__Items from a dataset__.
-- START --

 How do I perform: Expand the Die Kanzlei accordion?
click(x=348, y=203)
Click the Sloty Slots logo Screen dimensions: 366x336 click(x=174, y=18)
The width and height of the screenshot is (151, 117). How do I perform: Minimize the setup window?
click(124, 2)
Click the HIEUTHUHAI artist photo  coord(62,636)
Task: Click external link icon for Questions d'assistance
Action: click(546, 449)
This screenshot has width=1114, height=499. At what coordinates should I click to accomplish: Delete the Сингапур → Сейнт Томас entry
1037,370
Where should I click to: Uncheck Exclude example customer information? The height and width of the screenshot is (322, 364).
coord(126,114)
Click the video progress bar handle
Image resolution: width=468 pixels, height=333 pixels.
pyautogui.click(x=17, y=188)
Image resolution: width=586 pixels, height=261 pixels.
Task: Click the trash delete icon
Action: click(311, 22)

-- END --

__Instructions to follow__. Print every row above again, word for word and in the same order, with nothing changed.

__Correct response__.
 How do I perform: Expand the Die Kanzlei accordion?
click(x=348, y=203)
Click the Sloty Slots logo Screen dimensions: 366x336 click(x=174, y=18)
The width and height of the screenshot is (151, 117). How do I perform: Minimize the setup window?
click(124, 2)
Click the HIEUTHUHAI artist photo  coord(62,636)
Task: Click external link icon for Questions d'assistance
Action: click(546, 449)
This screenshot has width=1114, height=499. At what coordinates should I click to accomplish: Delete the Сингапур → Сейнт Томас entry
1037,370
Where should I click to: Uncheck Exclude example customer information? The height and width of the screenshot is (322, 364).
coord(126,114)
Click the video progress bar handle
Image resolution: width=468 pixels, height=333 pixels.
pyautogui.click(x=17, y=188)
Image resolution: width=586 pixels, height=261 pixels.
Task: Click the trash delete icon
Action: click(311, 22)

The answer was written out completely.